Plaintiff alleges that Defendants were deliberately indifferent to his serious medical needs in violation of his Eighth Amendment rights proscribing cruel and unusual punishment. In order to demonstrate deliberate indifference, a prisoner must establish two elements: (1) the existence of serious medical need; and (2) the nature of the defendant's response to that need. McGuckin v. Smith, 974 F.2d 1050, 1059 (9th Cir. 1992)(overruled on other grounds).
With respect to Defendant Padilla-Fuentes, Plaintiff reasserts his original allegation that she refused him medical attention on July 19, 2009. This was the only interaction Padilla-Fuentes had with Plaintiff, during which Plaintiff asked for medical care. Following this interaction, Padilla-Fuentes contacted the medical department and scheduled an appointment for Plaintiff for the following day. Besides the reassertion of his original allegation, Plaintiff has provided no further evidence or facts to show that he was harmed by any delay of treatment or had any other interaction with Padilla-Fuentes.
Thus, summary judgment in favor of Defendant Padilla-Fuentes is appropriate.
With respect to Defendant Noriega, Plaintiff reasserts his allegations that Noriega was indifferent to Plaintiff when Noriega prescribed Plaintiff Tylenol 3 instead of Vicodin and was indifferent again, later, when he refused to give him crutches after his surgery. Again, the Plaintiff merely relies on his previous allegations in his Amended Complaint. Moreover, Plaintiff's disagreement with Noriega's determinations does not support a claim of deliberate indifference. Sanchez v. Vild, 891 F.2d 240, 242 (9th Cir. 1989). Plaintiff newly alleges that he now has to have another surgery on his right knee. However, this type of conclusory, self-serving statement lacking detailed facts and any supporting evidence is insufficient to create a genuine issue of material fact. F.T.C. v. Publishing Clearing House, Inc. 104 F.3d 1168, 1171. Therefore, summary judgment in favor of Defendant Noriega is proper.
Lastly, with respect do Defendant Hsieh, Plaintiff reasserts his previous allegation that Hsieh was deliberately indifferent to Plaintiff regarding his medical needs. Plaintiff again alleges that although Hsieh changed his medication from Naproxen to Tylenol 3 on February 22, 2007, Plaintiff did not receive the medication until March 19, 2007. Plaintiff newly asserts that Hsieh never turned in the paper work to change the medication. However, Plaintiff does not offer any further evidence to show that this was the case or that he was seriously harmed by this delay in treatment, and as such, summary judgment in favor of Defendant Hsieh is appropriate.
Based on the moving and opposing papers, it is clear that Defendants in this case were not deliberately indifferent to Plaintiff's medical needs. Plaintiff failed to provide any further evidence that could lead a reasonable jury to find for Plaintiff. Consequently, though the Court GRANTS Plaintiff's Motion for Reconsideration, the Court again GRANTS Defendants' Motion for Summary Judgment.

_Data below_:
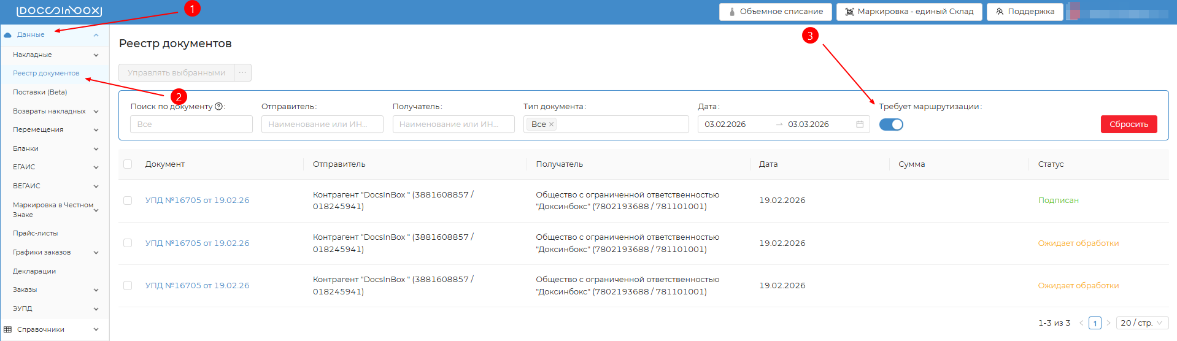Open the calendar icon in date field
The width and height of the screenshot is (1177, 341).
860,125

_Directions_:
Translate this sentence from the court ruling into Spanish: "Thus, summary judgment in favor of Defendant Padilla-Fuentes is appropriate." The material plays no part in this work.

_Response to the task_:
Por lo tanto, procede dictar sentencia sumaria a favor de la demandada Padilla-Fuentes.